The rules for putting together a menu have however become much more flexible and it is rare that a sorbet is served before the main course in order to neutralise the taste buds. If you have a soup planned then it should be served as the second course. The rule of thumb being warm after cold – a hot soup puts pressure on the taste buds. You have probably experienced this yourself – the second bowl of soup never tastes as good as the first. The main course should be the aromatic highpoint of the menu.

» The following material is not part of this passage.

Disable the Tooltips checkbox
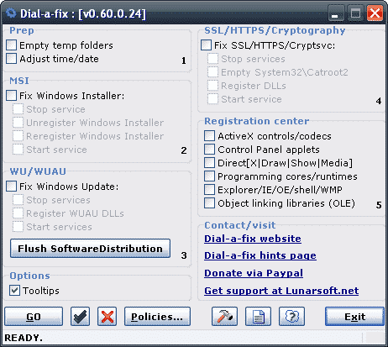The width and height of the screenshot is (388, 347). coord(14,291)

A good menu will also not have any repetitions. Two different kinds of pasta don’t have to be a problem, but herbs, fish or seafood should not be repeated. A repetition of spices for instance, quickly becomes boring. The longer the menu the lighter the courses – many hosts get worried that their guests will not have enough to eat and make the portions too large, although there is nothing worse for a guest than having to eat their food out of propriety.  Perfect timing is to leave 15 minutes between courses. The brain tells us after about 10 minutes that we have had enough and it is a good idea to keep this in mind when planning the preparation and cooking of your menu. If you put the meat in the oven after you have served the fish you will be making a grave mistake. The one place that you can leave yourself time is with the dessert.